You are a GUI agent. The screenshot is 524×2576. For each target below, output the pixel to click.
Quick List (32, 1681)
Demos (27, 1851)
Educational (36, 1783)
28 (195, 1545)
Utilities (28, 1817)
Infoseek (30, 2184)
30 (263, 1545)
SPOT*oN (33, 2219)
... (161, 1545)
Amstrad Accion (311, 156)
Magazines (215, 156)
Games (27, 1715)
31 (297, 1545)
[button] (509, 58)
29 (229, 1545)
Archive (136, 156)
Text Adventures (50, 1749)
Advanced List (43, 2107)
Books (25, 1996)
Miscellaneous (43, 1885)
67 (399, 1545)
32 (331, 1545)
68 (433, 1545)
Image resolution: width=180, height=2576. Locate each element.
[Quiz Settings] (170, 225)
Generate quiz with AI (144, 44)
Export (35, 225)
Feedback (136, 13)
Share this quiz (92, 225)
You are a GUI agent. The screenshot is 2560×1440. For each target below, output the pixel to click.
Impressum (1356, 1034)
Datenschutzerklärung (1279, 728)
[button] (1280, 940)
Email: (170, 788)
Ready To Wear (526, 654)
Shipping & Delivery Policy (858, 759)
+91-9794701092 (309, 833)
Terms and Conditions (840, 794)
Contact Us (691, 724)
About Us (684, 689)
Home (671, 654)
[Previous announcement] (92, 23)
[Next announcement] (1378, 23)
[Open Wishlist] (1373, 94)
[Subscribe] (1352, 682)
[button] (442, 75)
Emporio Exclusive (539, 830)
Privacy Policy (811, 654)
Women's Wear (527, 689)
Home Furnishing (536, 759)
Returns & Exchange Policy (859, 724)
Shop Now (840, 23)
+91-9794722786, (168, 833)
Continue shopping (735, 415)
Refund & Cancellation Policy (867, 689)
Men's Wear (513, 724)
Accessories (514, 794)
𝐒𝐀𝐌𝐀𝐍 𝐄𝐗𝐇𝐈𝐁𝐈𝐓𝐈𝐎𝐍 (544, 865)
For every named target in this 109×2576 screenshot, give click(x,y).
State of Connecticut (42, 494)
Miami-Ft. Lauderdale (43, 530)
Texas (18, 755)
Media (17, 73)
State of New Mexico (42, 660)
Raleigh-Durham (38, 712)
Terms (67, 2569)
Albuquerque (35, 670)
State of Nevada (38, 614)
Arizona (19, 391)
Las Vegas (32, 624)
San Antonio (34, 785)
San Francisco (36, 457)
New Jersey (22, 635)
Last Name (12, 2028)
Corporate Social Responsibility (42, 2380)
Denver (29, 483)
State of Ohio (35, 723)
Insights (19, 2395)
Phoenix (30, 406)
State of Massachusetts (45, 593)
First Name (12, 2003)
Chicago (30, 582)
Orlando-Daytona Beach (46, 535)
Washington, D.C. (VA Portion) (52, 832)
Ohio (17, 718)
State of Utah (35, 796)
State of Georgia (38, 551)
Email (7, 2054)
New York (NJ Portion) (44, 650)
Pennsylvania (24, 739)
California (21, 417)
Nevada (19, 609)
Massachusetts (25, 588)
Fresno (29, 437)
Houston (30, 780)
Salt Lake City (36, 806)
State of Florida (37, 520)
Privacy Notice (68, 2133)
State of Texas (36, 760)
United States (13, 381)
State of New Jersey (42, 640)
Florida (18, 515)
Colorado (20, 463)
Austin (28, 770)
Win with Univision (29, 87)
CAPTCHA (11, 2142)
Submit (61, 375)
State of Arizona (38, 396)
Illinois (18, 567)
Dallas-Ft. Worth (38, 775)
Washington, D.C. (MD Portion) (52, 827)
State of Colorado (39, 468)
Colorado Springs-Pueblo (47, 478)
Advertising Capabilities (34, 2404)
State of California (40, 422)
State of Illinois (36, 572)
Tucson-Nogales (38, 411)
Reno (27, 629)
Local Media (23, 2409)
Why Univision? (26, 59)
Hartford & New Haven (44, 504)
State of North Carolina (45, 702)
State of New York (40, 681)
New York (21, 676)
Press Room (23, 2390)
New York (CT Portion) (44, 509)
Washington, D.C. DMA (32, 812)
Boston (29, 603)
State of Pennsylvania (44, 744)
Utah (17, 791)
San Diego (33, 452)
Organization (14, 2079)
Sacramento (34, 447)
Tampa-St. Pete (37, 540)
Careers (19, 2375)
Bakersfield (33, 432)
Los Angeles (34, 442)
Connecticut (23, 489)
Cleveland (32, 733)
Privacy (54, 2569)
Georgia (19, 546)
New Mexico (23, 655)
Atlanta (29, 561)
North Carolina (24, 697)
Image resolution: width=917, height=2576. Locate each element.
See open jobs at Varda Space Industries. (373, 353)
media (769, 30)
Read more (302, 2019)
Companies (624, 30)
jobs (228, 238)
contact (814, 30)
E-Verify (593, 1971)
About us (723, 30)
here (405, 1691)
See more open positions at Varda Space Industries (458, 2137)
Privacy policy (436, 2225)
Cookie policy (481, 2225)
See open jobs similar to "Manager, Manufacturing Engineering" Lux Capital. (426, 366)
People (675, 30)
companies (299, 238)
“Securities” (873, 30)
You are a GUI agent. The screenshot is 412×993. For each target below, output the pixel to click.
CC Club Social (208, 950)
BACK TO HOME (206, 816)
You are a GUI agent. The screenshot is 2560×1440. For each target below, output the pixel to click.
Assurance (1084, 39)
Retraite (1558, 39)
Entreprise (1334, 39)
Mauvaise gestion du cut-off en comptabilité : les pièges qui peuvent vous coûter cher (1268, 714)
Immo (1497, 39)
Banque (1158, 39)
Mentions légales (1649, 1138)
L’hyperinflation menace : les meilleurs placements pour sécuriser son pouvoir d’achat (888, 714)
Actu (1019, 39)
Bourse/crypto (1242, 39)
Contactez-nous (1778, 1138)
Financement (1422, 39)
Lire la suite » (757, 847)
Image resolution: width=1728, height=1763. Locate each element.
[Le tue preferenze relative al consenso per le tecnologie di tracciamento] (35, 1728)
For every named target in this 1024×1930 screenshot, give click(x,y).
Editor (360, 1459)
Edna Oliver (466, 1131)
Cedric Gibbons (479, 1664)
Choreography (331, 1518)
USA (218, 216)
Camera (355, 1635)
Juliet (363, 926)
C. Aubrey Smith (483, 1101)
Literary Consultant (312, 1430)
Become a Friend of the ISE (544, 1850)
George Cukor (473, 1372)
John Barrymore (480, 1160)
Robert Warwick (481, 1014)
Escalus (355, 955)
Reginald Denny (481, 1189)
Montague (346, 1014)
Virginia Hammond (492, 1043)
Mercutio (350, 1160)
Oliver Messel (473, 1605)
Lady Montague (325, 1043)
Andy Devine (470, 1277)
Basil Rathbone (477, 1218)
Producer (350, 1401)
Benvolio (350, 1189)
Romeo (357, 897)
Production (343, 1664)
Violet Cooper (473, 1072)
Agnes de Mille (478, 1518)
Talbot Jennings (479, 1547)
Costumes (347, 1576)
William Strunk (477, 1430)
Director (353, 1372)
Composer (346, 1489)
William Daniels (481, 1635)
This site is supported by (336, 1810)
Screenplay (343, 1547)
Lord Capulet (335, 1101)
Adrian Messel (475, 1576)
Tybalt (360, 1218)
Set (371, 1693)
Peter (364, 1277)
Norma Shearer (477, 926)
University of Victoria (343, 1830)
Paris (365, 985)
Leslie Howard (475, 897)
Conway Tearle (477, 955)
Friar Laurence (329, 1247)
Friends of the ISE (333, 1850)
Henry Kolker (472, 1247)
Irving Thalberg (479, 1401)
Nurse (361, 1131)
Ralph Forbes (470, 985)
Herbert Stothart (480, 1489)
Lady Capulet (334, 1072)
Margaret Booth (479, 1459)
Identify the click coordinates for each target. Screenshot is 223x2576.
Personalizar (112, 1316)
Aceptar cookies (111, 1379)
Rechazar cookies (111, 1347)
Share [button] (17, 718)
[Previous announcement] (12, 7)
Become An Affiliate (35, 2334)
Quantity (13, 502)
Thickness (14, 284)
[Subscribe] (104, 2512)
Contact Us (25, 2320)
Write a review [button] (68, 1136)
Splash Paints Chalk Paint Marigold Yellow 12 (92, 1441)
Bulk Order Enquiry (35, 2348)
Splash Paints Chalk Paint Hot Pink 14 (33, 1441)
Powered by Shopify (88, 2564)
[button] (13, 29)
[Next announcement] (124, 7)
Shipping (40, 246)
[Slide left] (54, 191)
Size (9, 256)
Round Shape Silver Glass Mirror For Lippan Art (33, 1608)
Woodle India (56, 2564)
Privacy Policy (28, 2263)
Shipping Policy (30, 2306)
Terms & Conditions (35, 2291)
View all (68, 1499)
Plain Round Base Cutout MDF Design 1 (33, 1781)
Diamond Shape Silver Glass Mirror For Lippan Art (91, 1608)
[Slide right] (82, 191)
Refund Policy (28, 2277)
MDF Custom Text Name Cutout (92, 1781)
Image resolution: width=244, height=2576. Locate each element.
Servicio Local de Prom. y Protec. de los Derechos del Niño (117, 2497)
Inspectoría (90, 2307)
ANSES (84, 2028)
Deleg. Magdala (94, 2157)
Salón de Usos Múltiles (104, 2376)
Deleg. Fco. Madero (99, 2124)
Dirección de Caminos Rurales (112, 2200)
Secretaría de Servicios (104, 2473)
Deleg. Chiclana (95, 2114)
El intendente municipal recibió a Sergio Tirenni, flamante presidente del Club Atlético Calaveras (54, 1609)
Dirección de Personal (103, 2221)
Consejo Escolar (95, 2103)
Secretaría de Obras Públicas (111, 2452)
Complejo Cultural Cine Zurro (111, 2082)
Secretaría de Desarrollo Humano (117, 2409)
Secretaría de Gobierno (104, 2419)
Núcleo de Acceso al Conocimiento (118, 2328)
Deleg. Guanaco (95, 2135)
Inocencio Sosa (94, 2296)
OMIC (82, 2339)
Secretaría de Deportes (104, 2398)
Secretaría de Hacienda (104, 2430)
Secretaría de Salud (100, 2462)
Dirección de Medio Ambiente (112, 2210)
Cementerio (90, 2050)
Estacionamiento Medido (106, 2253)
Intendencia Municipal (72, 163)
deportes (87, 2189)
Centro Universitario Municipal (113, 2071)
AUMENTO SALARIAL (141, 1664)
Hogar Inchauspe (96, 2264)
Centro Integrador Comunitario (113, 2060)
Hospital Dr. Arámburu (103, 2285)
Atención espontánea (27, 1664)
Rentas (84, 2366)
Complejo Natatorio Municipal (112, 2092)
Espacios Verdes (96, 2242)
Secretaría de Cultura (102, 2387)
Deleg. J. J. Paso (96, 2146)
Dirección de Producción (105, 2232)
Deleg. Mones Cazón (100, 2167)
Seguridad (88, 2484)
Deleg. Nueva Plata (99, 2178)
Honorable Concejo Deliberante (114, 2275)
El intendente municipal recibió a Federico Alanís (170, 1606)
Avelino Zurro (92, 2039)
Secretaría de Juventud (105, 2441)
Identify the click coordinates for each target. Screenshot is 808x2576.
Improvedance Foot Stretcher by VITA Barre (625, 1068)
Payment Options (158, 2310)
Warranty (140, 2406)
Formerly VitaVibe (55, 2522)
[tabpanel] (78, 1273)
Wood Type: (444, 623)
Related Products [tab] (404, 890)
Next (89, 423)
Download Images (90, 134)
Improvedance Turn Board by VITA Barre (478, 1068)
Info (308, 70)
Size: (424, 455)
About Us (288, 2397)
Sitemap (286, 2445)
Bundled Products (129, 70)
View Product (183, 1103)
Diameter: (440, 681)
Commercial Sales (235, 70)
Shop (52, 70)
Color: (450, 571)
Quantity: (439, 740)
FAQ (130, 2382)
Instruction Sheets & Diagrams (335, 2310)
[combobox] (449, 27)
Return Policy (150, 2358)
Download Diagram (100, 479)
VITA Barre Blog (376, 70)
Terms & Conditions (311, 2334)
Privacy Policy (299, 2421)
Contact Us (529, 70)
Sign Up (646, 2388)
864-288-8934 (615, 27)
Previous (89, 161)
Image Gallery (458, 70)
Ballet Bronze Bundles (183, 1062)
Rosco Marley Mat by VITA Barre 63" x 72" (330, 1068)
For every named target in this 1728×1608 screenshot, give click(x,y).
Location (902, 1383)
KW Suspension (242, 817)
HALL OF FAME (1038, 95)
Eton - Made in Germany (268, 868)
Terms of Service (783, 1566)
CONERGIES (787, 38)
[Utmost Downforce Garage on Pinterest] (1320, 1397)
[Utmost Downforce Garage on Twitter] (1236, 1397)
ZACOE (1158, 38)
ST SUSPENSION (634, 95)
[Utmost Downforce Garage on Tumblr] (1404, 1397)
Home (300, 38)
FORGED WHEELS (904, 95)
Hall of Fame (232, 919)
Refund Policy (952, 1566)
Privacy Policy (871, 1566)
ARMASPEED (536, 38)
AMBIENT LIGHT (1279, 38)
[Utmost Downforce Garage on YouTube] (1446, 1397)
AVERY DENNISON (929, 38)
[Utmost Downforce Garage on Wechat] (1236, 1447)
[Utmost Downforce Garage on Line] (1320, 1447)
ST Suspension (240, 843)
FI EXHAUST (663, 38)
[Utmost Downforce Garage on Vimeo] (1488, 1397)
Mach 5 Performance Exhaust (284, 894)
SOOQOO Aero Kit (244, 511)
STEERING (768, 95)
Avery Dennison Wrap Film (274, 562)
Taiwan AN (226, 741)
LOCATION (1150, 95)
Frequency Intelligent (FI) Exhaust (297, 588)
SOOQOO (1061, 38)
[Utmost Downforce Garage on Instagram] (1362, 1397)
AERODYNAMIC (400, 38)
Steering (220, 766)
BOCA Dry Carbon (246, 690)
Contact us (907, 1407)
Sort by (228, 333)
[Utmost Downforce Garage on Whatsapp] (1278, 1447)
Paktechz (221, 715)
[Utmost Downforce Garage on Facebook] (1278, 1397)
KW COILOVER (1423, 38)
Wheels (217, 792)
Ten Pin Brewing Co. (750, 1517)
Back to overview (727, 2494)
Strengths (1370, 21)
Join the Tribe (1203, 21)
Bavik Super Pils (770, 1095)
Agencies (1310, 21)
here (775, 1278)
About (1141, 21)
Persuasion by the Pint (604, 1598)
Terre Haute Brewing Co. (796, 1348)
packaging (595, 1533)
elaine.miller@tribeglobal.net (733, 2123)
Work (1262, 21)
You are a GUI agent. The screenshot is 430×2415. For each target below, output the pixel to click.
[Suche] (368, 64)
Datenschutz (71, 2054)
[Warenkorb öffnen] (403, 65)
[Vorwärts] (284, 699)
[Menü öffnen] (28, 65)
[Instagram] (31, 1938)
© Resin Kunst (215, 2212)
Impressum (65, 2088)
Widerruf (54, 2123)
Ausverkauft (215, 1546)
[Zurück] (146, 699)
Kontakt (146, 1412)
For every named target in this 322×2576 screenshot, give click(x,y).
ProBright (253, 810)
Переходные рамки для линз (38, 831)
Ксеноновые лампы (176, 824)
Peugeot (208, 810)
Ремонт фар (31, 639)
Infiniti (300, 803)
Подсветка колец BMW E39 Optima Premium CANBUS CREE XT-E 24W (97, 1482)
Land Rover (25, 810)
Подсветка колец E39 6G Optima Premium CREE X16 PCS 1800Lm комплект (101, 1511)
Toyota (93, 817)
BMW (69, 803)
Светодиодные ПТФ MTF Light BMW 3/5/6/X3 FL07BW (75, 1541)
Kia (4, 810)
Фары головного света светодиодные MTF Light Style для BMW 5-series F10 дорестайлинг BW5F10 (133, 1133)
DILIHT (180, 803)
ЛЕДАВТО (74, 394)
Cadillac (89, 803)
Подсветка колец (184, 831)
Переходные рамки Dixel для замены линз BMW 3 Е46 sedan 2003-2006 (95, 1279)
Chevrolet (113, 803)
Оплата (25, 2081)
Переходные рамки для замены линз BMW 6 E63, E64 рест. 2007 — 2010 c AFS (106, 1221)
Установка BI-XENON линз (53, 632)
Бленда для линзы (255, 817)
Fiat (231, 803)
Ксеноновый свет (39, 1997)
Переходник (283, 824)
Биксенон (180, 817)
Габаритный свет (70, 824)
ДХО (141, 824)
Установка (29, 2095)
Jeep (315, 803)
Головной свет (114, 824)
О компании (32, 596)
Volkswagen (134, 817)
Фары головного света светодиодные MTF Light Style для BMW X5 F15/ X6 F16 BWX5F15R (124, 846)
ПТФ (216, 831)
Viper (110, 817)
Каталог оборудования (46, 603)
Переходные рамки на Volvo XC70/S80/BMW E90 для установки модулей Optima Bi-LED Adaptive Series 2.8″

### AIM OF THE EXERCISE:
Print exactly the lines above, between the one holding "Secretaría de Desarrollo Humano (117, 2409)" and the one holding "Centro Universitario Municipal (113, 2071)", inclusive, and nothing besides.

### WRITTEN RESPONSE:
Secretaría de Desarrollo Humano (117, 2409)
Secretaría de Gobierno (104, 2419)
Núcleo de Acceso al Conocimiento (118, 2328)
Deleg. Guanaco (95, 2135)
Inocencio Sosa (94, 2296)
OMIC (82, 2339)
Secretaría de Deportes (104, 2398)
Secretaría de Hacienda (104, 2430)
Secretaría de Salud (100, 2462)
Dirección de Medio Ambiente (112, 2210)
Cementerio (90, 2050)
Estacionamiento Medido (106, 2253)
Intendencia Municipal (72, 163)
deportes (87, 2189)
Centro Universitario Municipal (113, 2071)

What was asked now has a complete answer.